Turning our focus back to the West, not only has the family landscape changed a great deal over the past 30 years – with fewer marriages being registered and an increase in the number of couples opting for civil partnerships and new legislation that recognizes same-sex unions – many people now work Sundays too, complicating family relations. Then there are the financial problems families face and the lack of policies to support them.

To think that the Synod focuses entirely on the clash between those who suggest opening up the sacraments to remarried divorcees and those who have stated that this is not in any way open for discussion would be an oversimplification of the real situation.

Pope Francis wants there to be a real and free debate. He does not want to impose set frameworks and has never strategically tried to sway the discussions. The fact that he chose some cardinals who are notoriously against a softer approach to this issue, is proof of this. But a Synod is different to a party conference or a shareholders’ meeting: for faithful, the Synod is a meeting in which participants seek to “walk together”, guiding each other and listening to a God who is greater than we are capable of imagining Him. It would therefore be wrong to try to fit Him neatly into neat boxes as some do, portraying those in favour of a more open attitude as swashbucklers who are prepared to chase after worldly tendencies, and those who are against, as staunch defenders of the doctrine. It would also be wrong to imagine Him like a boxing ring, where people try to claim back rights they believe are theirs, taking the end result for granted.

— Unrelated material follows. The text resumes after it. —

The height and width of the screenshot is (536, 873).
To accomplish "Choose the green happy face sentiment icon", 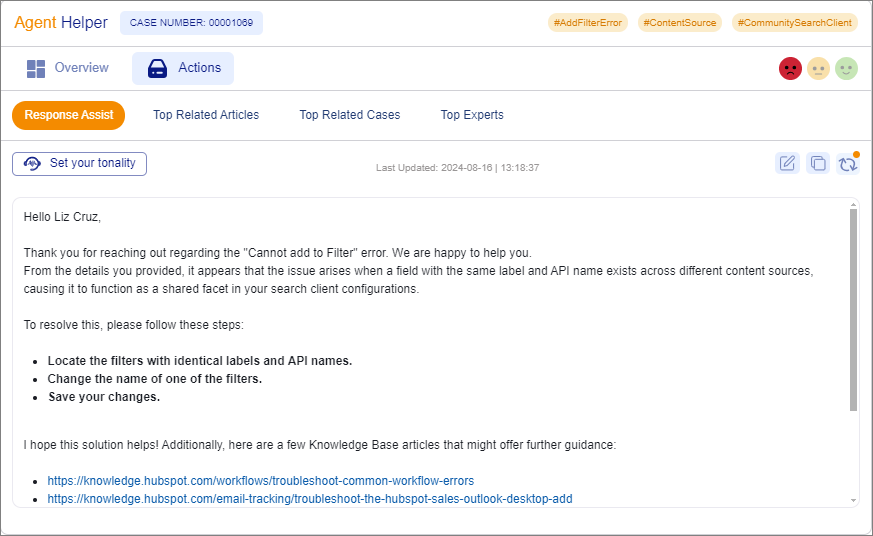I will [x=846, y=69].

What is certain, is that the Pope, Gospel in hand, continues to urge people to leave behind legalist mindsets: “The Church is called to be the house of the Father, with doors always wide open,” the house of the father, where there is room for everyone. As of tomorrow, the Synod is called to discuss, not the geometrical details of doctrinal formulae, but the problems, wounds and real experiences of people, as well as the urgent need for the Gospel to be proclaimed to these people, by welcoming and being close to them. Many hope that bishops will not only speak out against the customs of a “liquid” society and “attacks” on the family, but that they will also reflect on the causes of the gap that exists between the Church’s teaching and the daily lives of many Christians.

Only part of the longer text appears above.